[GIVEN INFORMATION]

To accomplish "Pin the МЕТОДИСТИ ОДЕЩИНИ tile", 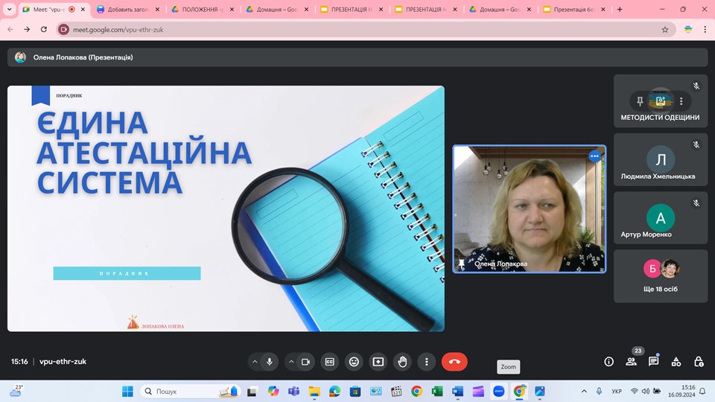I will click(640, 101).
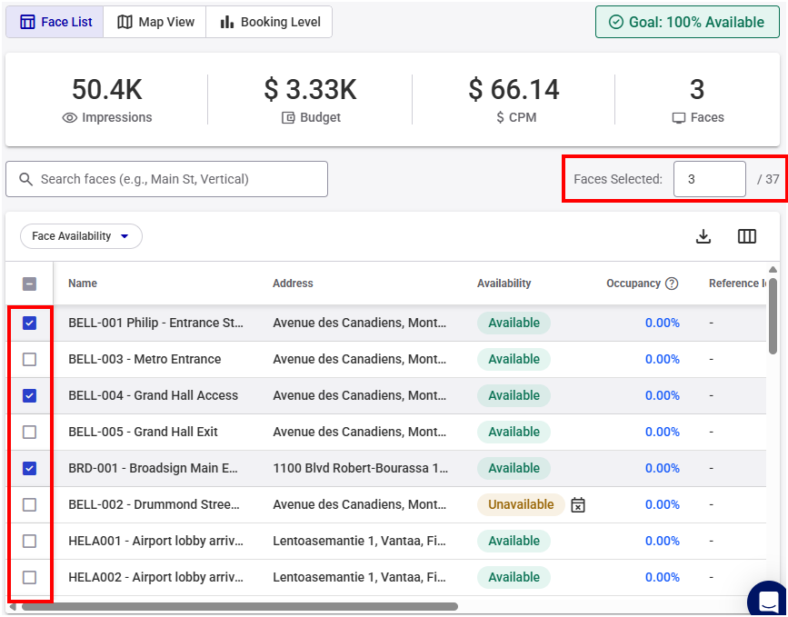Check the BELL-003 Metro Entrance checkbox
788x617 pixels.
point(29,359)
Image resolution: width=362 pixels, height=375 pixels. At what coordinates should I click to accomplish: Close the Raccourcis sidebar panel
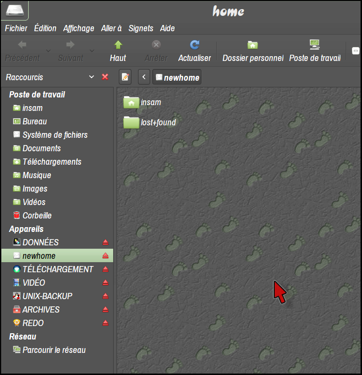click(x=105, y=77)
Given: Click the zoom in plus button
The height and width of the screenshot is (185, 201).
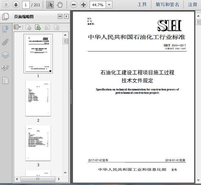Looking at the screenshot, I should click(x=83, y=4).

[/GIVEN INFORMATION]

WHAT THE TASK ASKS — None of the pictures belong in the result. Print exactly the lines from the one containing "The height and" through the final line of the entries.

SOLUTION TO THIS PROBLEM —
The height and width of the screenshot is (185, 201).
Looking at the screenshot, I should click(x=83, y=4).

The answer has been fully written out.